» **What is being asked**: Each entry that follows is to be copied exactly, minus any pictures.

START Exercise data

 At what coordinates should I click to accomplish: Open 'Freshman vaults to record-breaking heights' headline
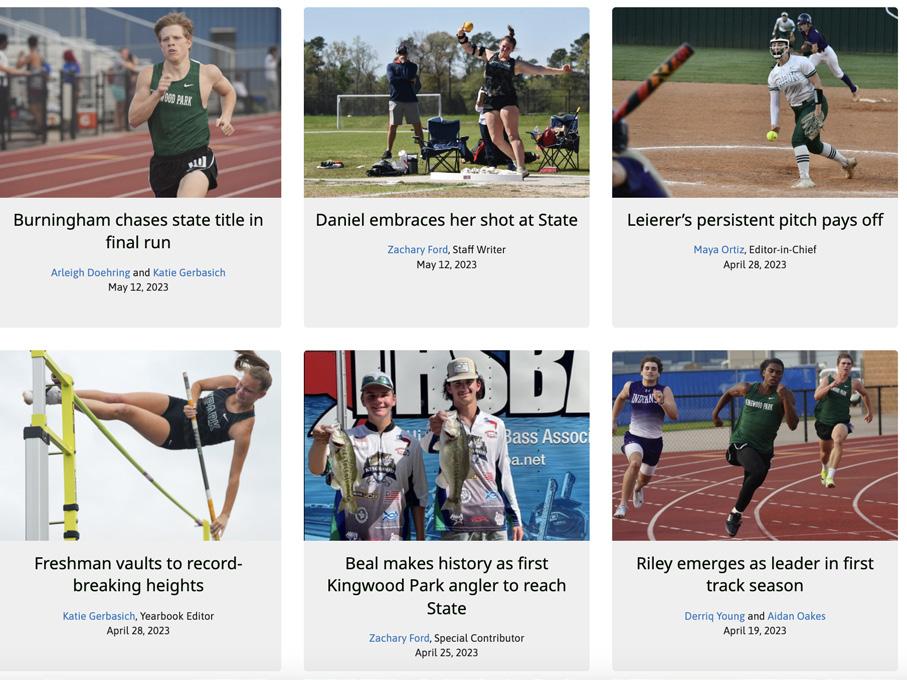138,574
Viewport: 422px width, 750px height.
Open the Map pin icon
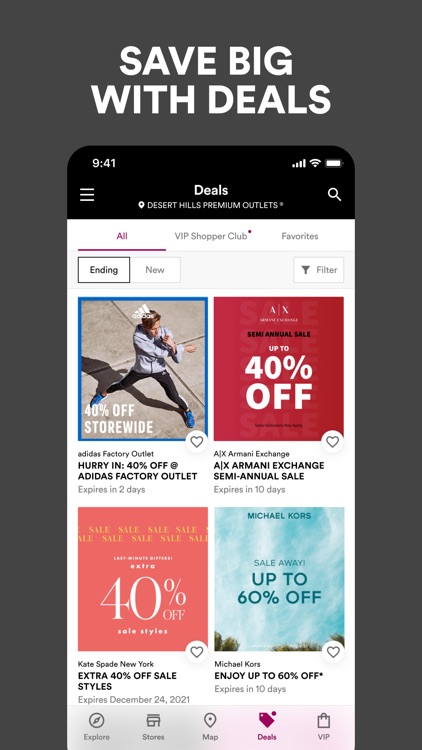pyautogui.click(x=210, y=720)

END Exercise data

» **Exercise result**:
 At what coordinates should I click to accomplish: Open 'Freshman vaults to record-breaking heights' headline
138,574
Viewport: 422px width, 750px height.
Open the Map pin icon
pyautogui.click(x=210, y=720)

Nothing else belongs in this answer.